# [Selected extract]
Wednesday, April 29, 2009
This is the final version of the collaborative print done with Sami's 3rd grade class.
I cut a color block for the background but kept it simple and deliberately left the squares of the children's drawings white. My creative contribution is the purple letters to the top Left and the choice of blue for the background. I found a nice dark blue mat and frame at the local art store and will drop it off tomorrow.
Printing a big, damp sheet of Washi was much harder than I expected and there is some spotting of ink to the print that is the result of it just being harder to manipulate and print a big sheet of paper.
I printed a total of 7 copies. Three on Shin Torinoko ( a machine made paper made of linen and acid-free pine pulp and 4 on Masa Dosa, a handmade Japanese paper that is a very bright white and rougher in texture. There are 2-3 less-than perfect impressions and one that I printed on the wrong side of the paper leaving 3 pretty good copies.
Hopefully they'll find homes soon.
Thursday, April 23, 2009
The local elementary school is holding an "arts" auction to benefit the arts program for the school. I was asked to volunteer to help the class work on a group project that could then be auctioned (ransomed?) off to the parents at the upcoming evening event. Some classes have done some pottery work, another is working on a tiled fountain, others, refrigerator magnets.
As the class is working extensively on birds as a topic I had the children do drawings of something about the bird they had chosen to study and to do some preparatory sketches to collage together. The idea was to collage them together in an interesting way leaving me to carve the drawing out in the calm of my studio and then print them together in the classroom.

# [Problem to solve]
Please rewrite the printmaking blog post from "Printing a big, damp" to "pretty good copies.", changing "Washi" to "mulberry paper". The records that come next have nothing to do with the printmaking blog post.

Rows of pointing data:
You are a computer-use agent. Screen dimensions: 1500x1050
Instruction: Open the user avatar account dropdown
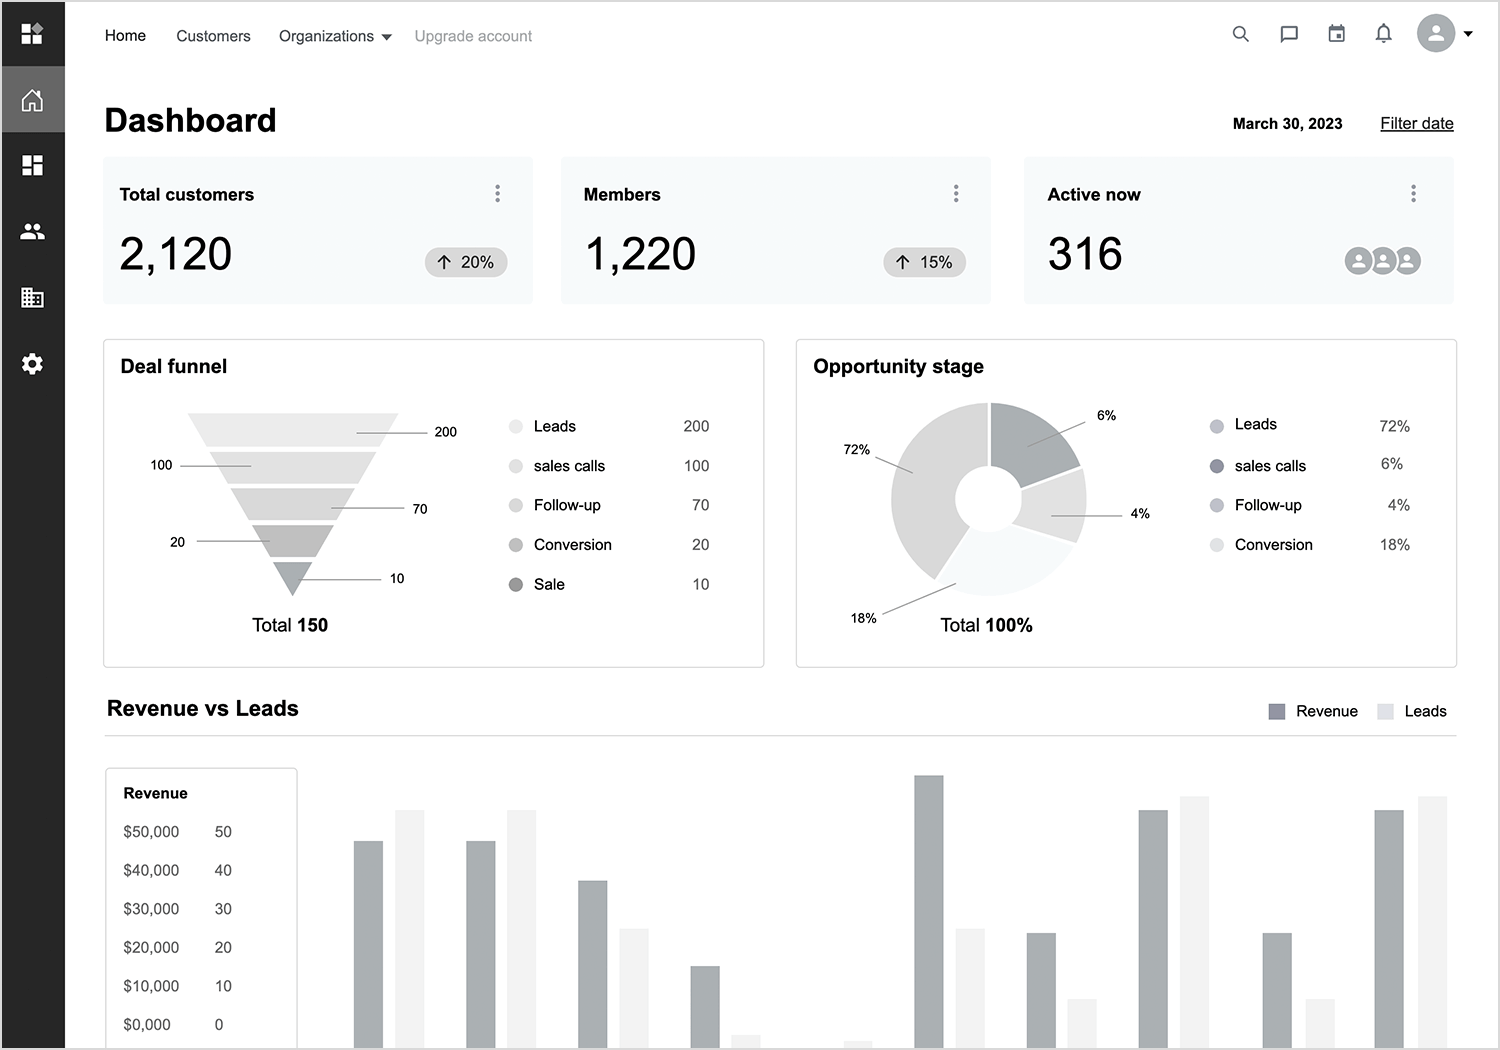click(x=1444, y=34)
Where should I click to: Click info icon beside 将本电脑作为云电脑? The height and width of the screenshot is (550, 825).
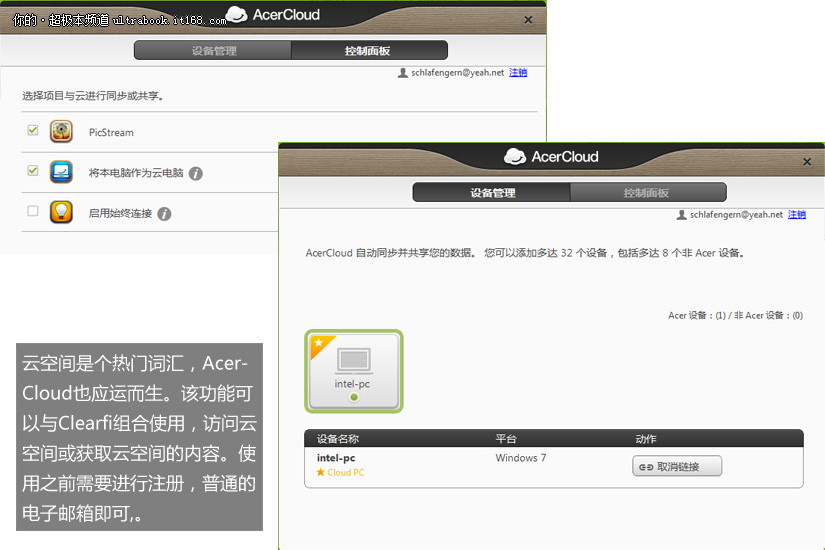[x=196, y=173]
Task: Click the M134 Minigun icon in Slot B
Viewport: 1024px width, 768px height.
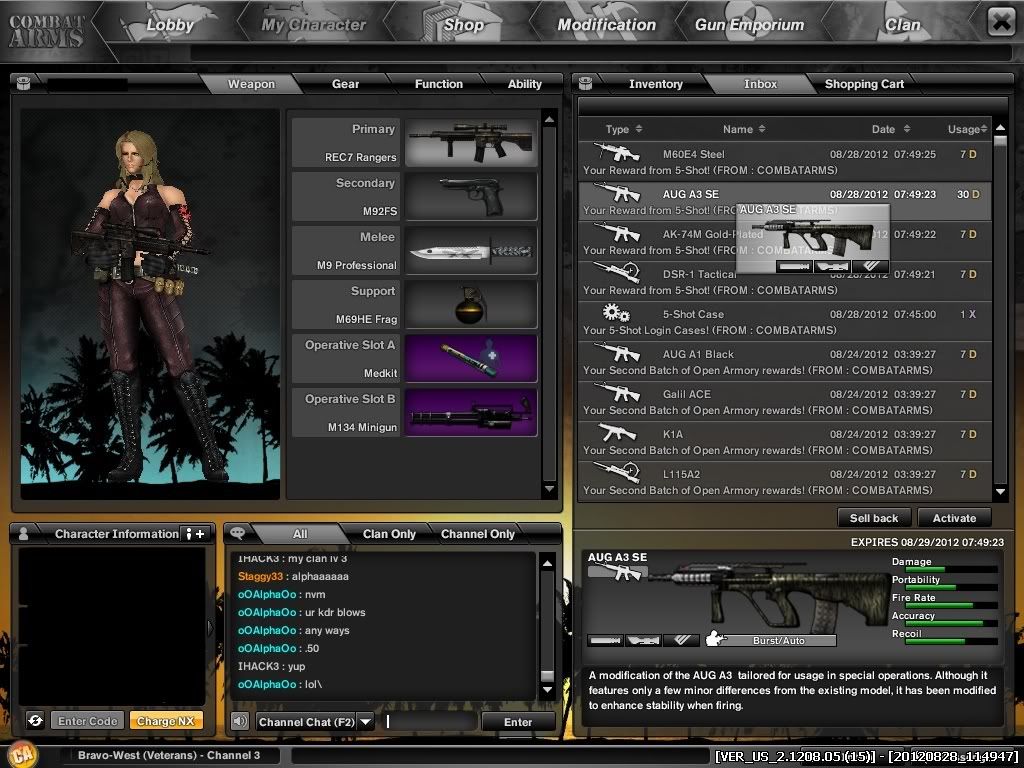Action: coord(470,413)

# [Response to the exercise]
Printing a big, damp sheet of mulberry paper was much harder than I expected and there is some spotting of ink to the print that is the result of it just being harder to manipulate and print a big sheet of paper.
I printed a total of 7 copies. Three on Shin Torinoko ( a machine made paper made of linen and acid-free pine pulp and 4 on Masa Dosa, a handmade Japanese paper that is a very bright white and rougher in texture. There are 2-3 less-than perfect impressions and one that I printed on the wrong side of the paper leaving 3 pretty good copies.